You will have the entire class time to take the test (75 minutes).

Table of Contents

1 Preparation

This summary section suggests what you should be prepared to do for each of the major portions of our class so far. Generally, look at the homeworks and quizzes we've had so far to get an idea of the kinds of work you're expected to now be comfortable performing.

  • lambda calculus:
    • simplify lambda expressions, listing the rules you've used and without skipping steps.
    • identify which terms are also values (versus terms that are not values)
    • extend the language with new terms, select new values, and create new evaluation rules.
    • write little "programs" (encodings) that implement some logic, using only what is actually in the language. This might be done on the core lambda calculus, with encodings for true/false like we're practiced, and it might also be requested on a lambda calculus that has multiple extensions already added, similar to the last portion of our homework.
    • you don't need to be prepared to use the Y-combinator at all, but using recursion is possible. (via the fix t and E-Fix extension)

* [SUPPLIED DATA]
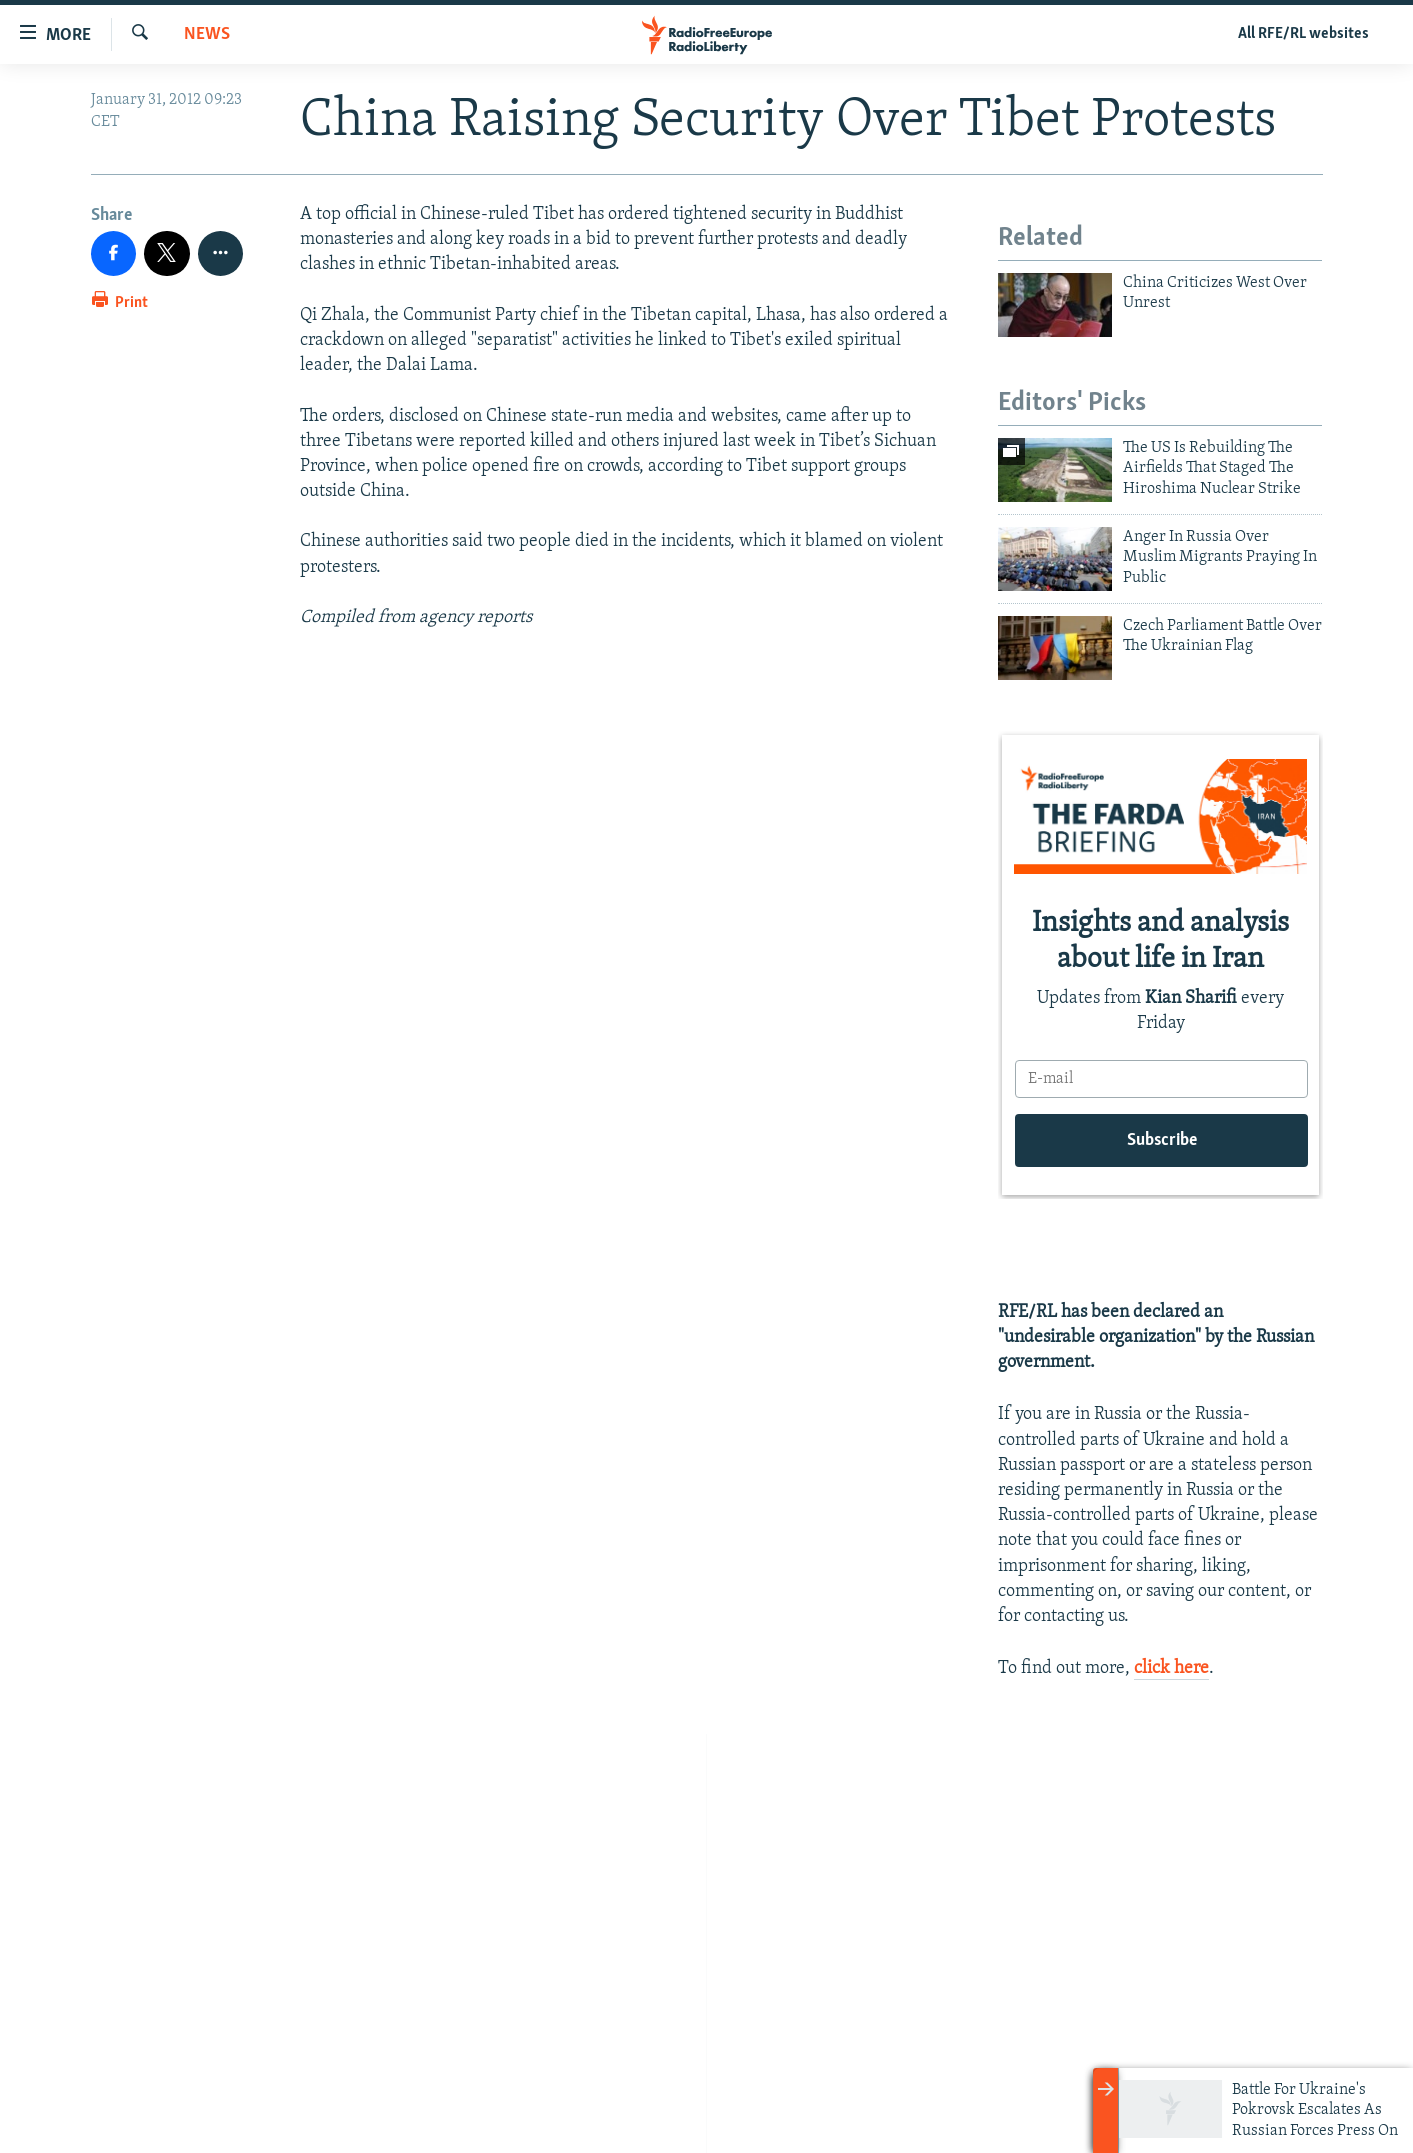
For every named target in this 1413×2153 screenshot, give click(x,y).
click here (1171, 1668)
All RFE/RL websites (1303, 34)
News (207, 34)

* [SET OF TASKS]
• a. Using the exam guide, decide whether each statement agrees with it. Answer yes or no for each, and quote the words of the guide that settle it.
(i) The test lasts 75 minutes.
(ii) Students should be prepared to use the Y-combinator.
(iii) When simplifying lambda expressions, students may skip steps.
• b. According to the exam guide, what makes using recursion possible?
The listing has nothing to do with the exam guide.

* [CORRECT ANSWERS]
• a.
(i) Yes: "You will have the entire class time to take the test (75 minutes)."
(ii) No: "you don't need to be prepared to use the Y-combinator at all"
(iii) No: "listing the rules you've used and without skipping steps"

• b. The fix t and E-Fix extension.